◆ Records shown ◆
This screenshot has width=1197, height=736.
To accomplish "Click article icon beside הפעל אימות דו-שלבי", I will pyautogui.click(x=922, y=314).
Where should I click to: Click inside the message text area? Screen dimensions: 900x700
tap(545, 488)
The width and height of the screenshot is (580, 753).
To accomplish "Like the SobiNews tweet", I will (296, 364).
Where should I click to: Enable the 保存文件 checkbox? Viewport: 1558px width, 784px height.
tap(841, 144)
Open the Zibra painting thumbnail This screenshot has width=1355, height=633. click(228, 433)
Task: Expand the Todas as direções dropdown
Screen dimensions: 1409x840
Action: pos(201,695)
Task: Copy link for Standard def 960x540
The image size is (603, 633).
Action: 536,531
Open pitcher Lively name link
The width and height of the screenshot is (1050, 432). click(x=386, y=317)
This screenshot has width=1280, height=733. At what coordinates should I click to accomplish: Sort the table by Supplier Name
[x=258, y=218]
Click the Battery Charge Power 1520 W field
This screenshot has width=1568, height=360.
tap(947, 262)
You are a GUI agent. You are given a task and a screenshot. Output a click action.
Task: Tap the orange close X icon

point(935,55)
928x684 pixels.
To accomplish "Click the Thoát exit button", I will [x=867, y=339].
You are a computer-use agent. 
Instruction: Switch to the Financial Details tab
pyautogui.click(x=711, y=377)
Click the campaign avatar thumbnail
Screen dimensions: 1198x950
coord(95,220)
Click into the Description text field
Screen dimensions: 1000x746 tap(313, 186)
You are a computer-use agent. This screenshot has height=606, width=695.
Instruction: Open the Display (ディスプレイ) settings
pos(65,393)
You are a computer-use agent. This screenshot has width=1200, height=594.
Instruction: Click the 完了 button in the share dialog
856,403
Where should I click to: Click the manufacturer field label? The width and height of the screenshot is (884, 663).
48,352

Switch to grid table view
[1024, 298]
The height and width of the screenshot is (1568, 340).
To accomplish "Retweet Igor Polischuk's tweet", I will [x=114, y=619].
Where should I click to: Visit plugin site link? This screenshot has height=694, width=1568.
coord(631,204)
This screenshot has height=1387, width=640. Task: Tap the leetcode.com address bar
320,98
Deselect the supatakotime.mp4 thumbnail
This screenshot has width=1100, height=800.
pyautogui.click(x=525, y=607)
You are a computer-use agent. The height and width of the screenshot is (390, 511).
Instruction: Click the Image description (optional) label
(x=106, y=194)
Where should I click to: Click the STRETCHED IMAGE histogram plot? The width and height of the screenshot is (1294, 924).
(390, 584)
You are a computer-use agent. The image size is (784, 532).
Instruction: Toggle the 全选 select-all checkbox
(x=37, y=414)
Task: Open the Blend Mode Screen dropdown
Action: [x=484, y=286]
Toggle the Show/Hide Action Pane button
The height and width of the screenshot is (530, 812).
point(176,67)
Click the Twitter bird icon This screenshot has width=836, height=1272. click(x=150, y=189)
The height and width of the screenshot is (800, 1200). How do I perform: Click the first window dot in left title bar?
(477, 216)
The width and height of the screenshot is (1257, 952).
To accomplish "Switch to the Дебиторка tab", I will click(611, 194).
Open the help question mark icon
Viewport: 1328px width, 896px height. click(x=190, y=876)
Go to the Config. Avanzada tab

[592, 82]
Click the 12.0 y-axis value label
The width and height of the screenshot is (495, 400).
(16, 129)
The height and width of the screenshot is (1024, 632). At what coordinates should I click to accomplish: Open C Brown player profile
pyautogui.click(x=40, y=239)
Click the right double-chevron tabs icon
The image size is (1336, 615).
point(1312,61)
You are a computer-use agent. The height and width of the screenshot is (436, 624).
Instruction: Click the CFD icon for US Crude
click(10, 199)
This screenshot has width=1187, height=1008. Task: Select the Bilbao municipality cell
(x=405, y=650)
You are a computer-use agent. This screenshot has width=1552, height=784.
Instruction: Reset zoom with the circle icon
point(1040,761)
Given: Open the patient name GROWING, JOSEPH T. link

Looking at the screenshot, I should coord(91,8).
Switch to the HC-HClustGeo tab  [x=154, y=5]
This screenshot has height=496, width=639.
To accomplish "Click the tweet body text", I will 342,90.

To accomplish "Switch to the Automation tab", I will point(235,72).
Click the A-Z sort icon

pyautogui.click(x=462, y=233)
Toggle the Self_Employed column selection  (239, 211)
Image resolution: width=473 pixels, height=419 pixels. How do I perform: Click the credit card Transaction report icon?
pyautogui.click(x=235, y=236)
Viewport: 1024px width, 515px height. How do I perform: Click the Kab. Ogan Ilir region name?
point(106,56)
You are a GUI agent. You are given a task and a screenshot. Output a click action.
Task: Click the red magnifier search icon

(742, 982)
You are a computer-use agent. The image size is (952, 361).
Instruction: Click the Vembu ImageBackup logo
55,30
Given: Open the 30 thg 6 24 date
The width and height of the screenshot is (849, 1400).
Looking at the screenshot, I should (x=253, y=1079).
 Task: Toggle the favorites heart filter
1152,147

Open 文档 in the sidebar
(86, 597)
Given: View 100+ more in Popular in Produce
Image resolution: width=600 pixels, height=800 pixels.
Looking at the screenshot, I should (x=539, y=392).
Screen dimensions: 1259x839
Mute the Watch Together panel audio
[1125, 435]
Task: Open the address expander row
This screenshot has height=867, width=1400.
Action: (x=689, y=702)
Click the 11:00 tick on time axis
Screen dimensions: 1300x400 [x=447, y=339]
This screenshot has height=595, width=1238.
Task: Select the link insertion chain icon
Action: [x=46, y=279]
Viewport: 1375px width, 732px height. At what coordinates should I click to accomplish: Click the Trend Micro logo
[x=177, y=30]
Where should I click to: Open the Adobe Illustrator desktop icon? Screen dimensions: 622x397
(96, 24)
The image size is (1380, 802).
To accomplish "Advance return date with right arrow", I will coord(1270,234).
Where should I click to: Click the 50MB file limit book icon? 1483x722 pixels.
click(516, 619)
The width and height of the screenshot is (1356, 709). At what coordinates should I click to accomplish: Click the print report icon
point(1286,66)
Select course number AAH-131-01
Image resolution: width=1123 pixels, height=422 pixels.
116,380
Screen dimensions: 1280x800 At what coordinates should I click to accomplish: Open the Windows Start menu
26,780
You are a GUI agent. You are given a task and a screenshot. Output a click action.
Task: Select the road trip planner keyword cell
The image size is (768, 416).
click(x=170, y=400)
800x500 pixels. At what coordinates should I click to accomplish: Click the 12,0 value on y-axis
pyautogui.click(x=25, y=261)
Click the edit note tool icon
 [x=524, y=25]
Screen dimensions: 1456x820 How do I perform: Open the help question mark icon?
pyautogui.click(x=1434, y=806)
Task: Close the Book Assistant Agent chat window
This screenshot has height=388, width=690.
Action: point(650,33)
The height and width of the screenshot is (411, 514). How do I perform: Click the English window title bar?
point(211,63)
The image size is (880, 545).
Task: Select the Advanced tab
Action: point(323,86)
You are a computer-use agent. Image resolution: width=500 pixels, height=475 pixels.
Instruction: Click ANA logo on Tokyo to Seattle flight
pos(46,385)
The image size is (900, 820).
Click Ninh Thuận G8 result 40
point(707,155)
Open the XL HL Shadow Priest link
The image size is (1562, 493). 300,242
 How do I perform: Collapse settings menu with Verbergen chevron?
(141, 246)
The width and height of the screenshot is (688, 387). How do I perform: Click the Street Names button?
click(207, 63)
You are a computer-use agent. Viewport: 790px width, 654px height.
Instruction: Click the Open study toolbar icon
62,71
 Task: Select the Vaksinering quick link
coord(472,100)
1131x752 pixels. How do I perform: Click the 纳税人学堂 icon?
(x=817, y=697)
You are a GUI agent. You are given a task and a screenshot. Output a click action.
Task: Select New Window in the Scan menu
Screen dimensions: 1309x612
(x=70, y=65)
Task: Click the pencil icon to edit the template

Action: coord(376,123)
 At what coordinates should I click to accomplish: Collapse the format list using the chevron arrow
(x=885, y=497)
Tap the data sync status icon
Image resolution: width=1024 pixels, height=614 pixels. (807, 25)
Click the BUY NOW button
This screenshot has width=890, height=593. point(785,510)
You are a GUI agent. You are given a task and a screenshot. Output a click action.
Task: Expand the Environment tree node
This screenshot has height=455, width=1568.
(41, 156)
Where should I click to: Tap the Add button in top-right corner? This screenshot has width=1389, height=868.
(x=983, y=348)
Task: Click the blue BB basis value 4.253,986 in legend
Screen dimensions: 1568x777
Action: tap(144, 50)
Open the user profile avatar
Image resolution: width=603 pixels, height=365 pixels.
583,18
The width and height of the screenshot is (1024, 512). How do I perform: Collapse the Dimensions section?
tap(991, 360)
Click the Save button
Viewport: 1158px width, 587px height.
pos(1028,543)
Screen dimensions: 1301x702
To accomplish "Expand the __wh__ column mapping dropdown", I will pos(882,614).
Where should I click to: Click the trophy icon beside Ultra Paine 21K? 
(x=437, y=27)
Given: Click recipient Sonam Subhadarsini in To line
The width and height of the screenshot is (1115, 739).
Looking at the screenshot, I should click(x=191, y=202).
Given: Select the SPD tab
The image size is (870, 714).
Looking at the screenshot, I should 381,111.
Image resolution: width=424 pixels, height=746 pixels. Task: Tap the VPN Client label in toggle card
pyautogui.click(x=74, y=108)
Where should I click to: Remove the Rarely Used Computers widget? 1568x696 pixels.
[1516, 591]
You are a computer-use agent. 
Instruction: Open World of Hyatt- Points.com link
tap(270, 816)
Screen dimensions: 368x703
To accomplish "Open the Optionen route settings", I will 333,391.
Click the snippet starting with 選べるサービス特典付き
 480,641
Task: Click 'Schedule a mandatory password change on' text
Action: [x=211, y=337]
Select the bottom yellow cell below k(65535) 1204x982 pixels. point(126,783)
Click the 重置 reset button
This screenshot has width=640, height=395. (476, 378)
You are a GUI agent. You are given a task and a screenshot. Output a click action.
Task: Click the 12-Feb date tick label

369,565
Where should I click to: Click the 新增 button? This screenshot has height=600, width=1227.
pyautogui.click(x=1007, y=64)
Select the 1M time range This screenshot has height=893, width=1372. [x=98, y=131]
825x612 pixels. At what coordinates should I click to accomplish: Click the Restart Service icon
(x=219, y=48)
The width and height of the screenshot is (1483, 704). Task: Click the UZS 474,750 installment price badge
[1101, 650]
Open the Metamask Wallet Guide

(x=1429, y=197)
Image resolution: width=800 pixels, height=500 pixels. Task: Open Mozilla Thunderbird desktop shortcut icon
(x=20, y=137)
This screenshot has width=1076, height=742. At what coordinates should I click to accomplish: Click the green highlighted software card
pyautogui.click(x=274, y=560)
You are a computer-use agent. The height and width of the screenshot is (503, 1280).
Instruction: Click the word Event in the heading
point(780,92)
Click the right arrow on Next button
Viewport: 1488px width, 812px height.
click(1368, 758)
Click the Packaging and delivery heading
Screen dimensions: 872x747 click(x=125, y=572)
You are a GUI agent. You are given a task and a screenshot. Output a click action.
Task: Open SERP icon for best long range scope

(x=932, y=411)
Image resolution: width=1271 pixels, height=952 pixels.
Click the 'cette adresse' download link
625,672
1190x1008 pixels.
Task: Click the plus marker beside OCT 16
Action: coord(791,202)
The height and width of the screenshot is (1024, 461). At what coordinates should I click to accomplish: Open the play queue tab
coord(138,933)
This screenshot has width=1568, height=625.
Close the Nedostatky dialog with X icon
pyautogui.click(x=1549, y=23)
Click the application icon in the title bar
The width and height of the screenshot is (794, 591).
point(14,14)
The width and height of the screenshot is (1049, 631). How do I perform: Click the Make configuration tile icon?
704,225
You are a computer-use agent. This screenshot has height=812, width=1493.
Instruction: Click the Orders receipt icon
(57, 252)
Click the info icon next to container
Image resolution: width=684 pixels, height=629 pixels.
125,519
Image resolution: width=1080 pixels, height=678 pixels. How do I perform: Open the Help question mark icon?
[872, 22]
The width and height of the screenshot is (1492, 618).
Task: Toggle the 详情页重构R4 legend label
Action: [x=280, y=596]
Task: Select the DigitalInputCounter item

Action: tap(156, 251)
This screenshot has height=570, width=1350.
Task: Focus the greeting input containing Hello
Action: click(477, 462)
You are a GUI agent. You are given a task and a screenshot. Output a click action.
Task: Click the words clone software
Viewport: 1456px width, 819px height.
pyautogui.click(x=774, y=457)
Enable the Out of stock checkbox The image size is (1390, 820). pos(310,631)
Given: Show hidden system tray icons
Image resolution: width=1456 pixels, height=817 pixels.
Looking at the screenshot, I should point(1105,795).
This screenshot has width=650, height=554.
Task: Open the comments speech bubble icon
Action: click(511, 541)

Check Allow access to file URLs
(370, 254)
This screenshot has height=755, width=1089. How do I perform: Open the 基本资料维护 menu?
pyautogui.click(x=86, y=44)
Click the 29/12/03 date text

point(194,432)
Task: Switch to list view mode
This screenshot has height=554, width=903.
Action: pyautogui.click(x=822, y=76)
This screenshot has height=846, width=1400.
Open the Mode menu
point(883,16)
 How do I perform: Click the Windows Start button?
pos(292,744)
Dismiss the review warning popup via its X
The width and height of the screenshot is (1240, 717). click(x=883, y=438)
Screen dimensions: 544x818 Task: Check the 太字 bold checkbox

◆ Required work ◆
Up to and including the line with "Task: Copy link for Standard def 960x540", please return the records exactly, beginning from their first line.

◆ Response to this task ◆
This screenshot has width=1197, height=736.
To accomplish "Click article icon beside הפעל אימות דו-שלבי", I will pyautogui.click(x=922, y=314).
Where should I click to: Click inside the message text area? Screen dimensions: 900x700
tap(545, 488)
The width and height of the screenshot is (580, 753).
To accomplish "Like the SobiNews tweet", I will (296, 364).
Where should I click to: Enable the 保存文件 checkbox? Viewport: 1558px width, 784px height.
tap(841, 144)
Open the Zibra painting thumbnail This screenshot has width=1355, height=633. click(228, 433)
Task: Expand the Todas as direções dropdown
Screen dimensions: 1409x840
Action: pos(201,695)
Task: Copy link for Standard def 960x540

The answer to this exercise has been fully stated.